[EM] Linear Spread Median Range Voting

rob brown rob at karmatics.com
Tue Dec 20 22:45:09 PST 2005


On 12/20/05, Abd ul-Rahman Lomax <abd at lomaxdesign.com> wrote:
>
> At 07:48 PM 12/20/2005, rob brown wrote:
> >I like this way better than "regular" range voting, as it removes a
> >large part of the incentive people have to vote insincerely.
> >
> >Still, a voter has to take a guess as to what vote will be most
> >effective in helping to achieve what he wants.  Example:  I vote A:
> >0, B: 55, C: 100.
> >
> >Then the final score comes out to be A: 56.001, B: 56, C: 45.
>
> >Oops, my vote of 55 for B actually lowered his score, and in this
> >very tight race may have actually cost him the election.
>
> Not exactly. Yes, the vote for B lowered the median by a tiny
> fraction, but, unless this was quite a small town, probably not as
> much as .001.


Well, that is the nature of elections that your vote only moves the result a
small amount.  The point is, it moved it in the wrong direction.

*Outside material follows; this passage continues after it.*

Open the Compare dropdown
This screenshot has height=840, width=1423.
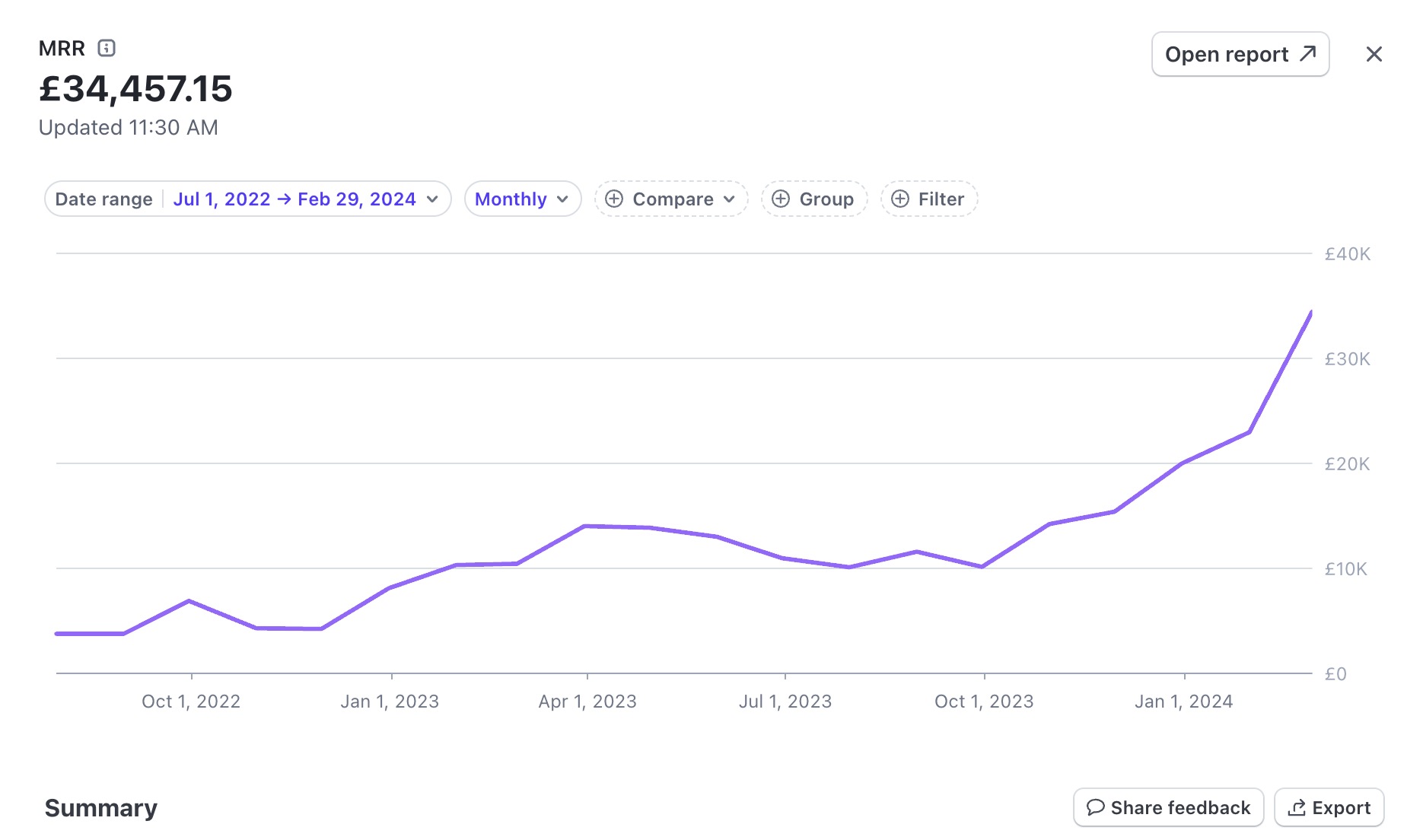pos(672,199)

Your vote for B lowered his score when you would have wanted to raise his
score (had you known that it was A, and not C, that was his main
competitor).  The reason I had them differ by a small amount was to show the
case where the election could be lost by one vote.  But of course that's not
the point.  You don't know whether your vote will help or hurt your
candidate.  Why do it that way when condorcet and especially DSV methods
allow you to be absolutely honest, and always* have it work in your favor?

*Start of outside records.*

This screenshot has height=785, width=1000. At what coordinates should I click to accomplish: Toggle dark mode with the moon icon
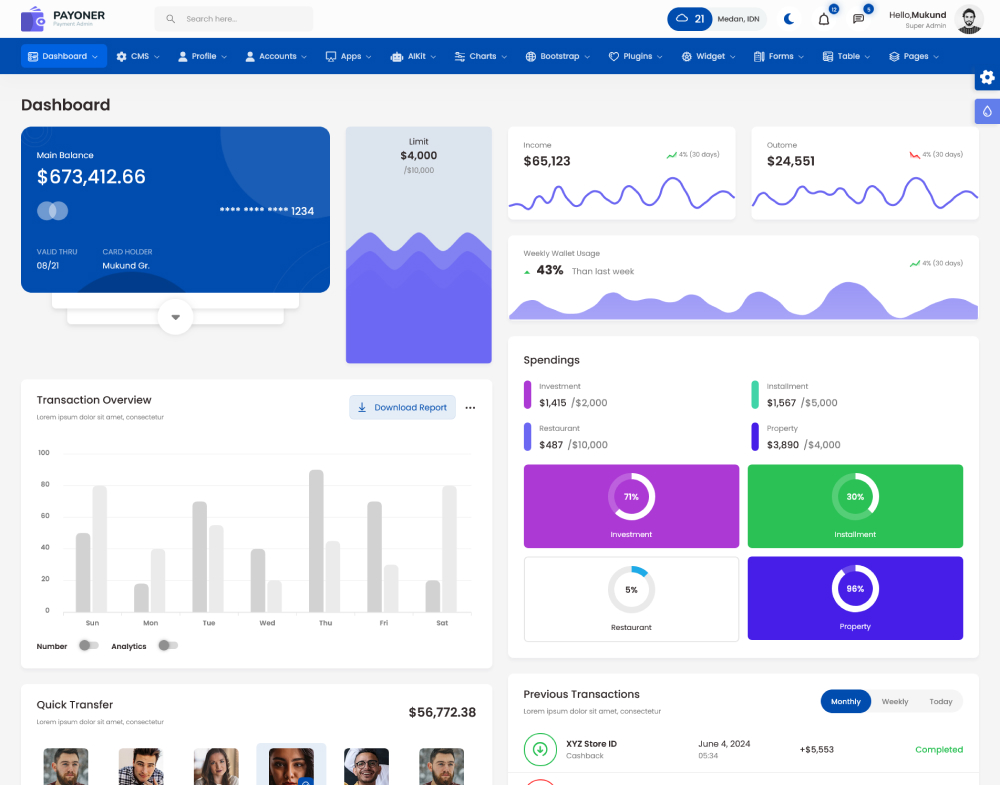789,19
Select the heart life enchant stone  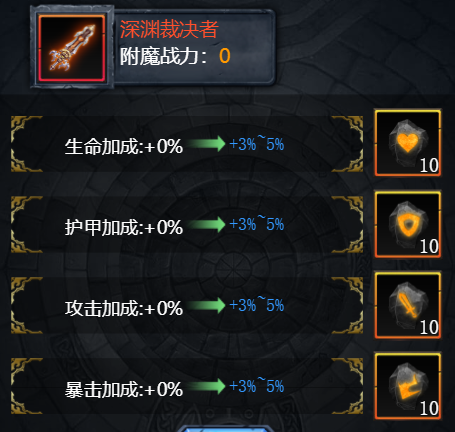tap(408, 143)
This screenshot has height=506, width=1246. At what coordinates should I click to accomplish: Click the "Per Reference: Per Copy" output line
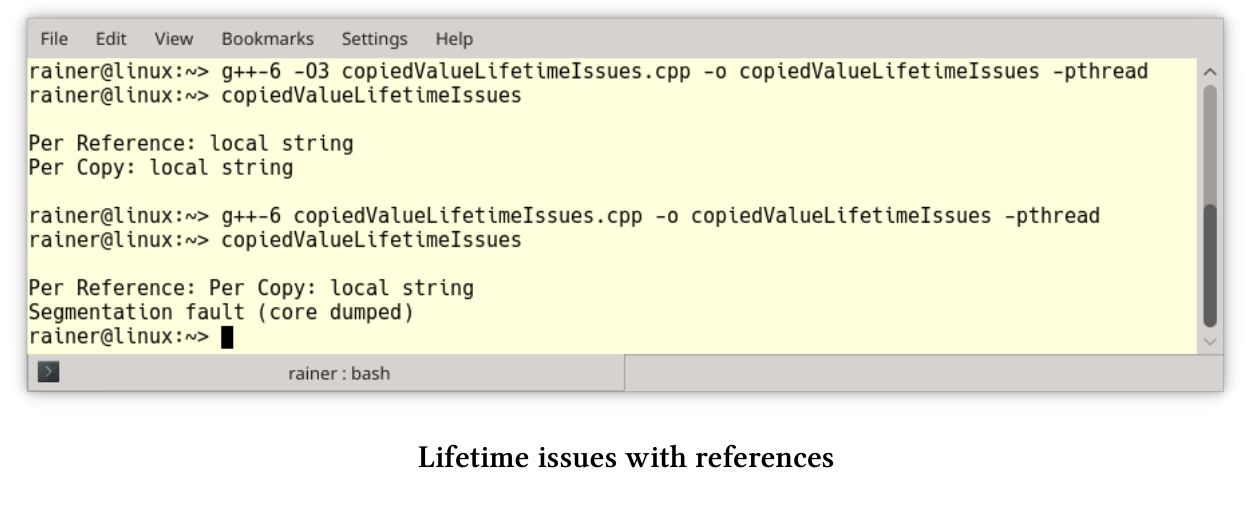tap(251, 288)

*ok not always.  But the exceptions are so rare they are academic.

You would presumably know enough to know that A was roughly as
> popular as B. (This is a *really* close election, they are not all
> that common.) You'd probably have seen polls that A and B were going
> to get in the range of the mid-fifties. So you did cut it close
> rating B as 55, if it was so important to you that B win.


But why *should* you have to know that, when there are perfectly good
methods that don't require you know a thing other than which candidates you
like more than which?

If you have strong preferences, with median Range -- though the

> method is not really well defined yet -- you might want to vote
> nearer the extremes, just to be safe. So your vote might have been A,
> 0; B: 80; C: 100.


But what if I thought it might end up between B and C, and I was helping the
one I didn't prefer?

You seem to suggest that voters will know when an election is close between
two candidates.....maybe for US president, but what about other elections?
Will this work for district supervisor?

>Personally, I will never get behind a method that gives a
> >significant advantage to those voters that are better at guessing
> >who is likely to win, and this method does that (as does approval).
>
> This method does that far less than Approval.

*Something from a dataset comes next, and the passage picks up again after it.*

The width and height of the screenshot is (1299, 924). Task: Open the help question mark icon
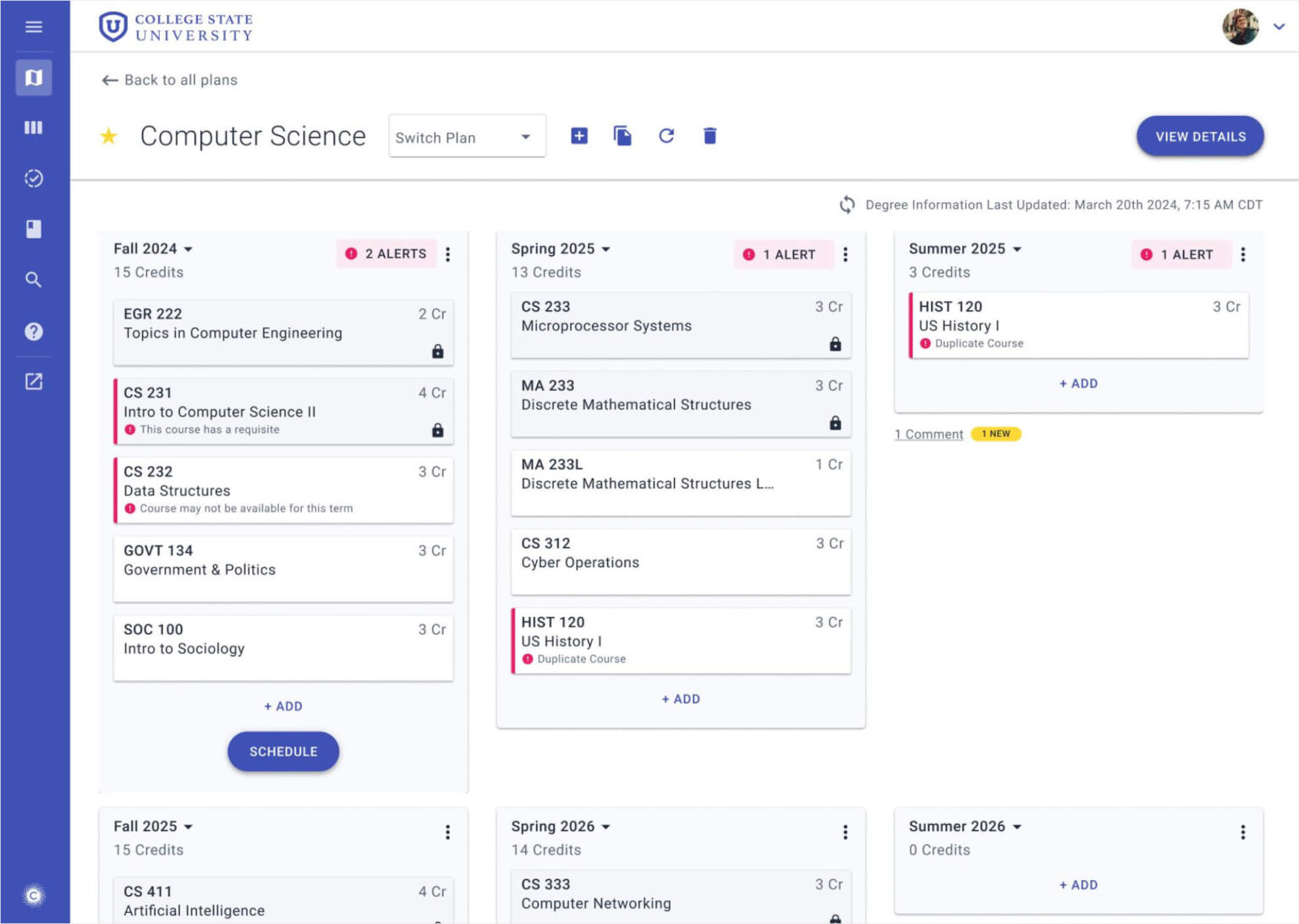(x=34, y=331)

I'm not sure I'm convinced.  Considering your much more complex interface
and additional data you have to collect, I don't think you gain much at all
over approval in that regard.

Mr. Brown and I differ on the philosophy behind elections, quite
> significantly. In my view, the ultimate "advantage" to the individual
> voter lies in the election of a candidate who has the broadest support.


I'm all for broad support.  What I am against is methods that require voters
to be strategic and to have knowledge of the current standings of the
candidates for their votes to have the most impact.

Especially when this problem has been solved by other methods.